Please pull out every line of the entries below that contains the word "Open". Case counts, so match capital and lowercase letters exactly.

——————

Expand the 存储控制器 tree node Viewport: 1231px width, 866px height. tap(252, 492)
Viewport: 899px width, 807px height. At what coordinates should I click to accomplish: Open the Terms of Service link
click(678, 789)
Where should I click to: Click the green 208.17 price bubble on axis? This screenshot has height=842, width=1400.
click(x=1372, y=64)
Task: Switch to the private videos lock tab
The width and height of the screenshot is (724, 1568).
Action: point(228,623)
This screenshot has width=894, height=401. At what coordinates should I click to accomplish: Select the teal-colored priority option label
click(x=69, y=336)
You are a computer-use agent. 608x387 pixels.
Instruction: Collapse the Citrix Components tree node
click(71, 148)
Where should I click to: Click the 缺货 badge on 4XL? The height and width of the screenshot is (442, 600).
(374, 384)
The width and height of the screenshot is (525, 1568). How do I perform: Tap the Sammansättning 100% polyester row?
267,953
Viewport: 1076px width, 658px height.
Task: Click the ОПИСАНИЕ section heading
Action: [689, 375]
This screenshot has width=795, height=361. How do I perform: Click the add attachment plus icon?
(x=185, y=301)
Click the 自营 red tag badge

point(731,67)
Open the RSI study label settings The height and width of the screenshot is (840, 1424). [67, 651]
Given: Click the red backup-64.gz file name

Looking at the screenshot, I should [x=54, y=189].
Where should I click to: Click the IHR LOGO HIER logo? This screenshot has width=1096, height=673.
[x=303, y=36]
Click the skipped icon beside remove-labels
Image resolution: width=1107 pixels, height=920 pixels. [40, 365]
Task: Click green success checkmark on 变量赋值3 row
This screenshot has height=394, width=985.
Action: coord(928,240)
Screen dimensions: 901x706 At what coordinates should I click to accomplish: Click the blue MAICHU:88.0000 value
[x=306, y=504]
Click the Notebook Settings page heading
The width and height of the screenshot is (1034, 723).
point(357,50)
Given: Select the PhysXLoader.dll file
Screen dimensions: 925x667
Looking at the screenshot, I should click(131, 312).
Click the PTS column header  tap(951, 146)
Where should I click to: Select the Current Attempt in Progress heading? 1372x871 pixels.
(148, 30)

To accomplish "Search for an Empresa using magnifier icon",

——————

The solution:
Viewport: 899px width, 807px height. At what coordinates should I click to accomplish: Open the Terms of Service link
Open the RSI study label settings The height and width of the screenshot is (840, 1424). [67, 651]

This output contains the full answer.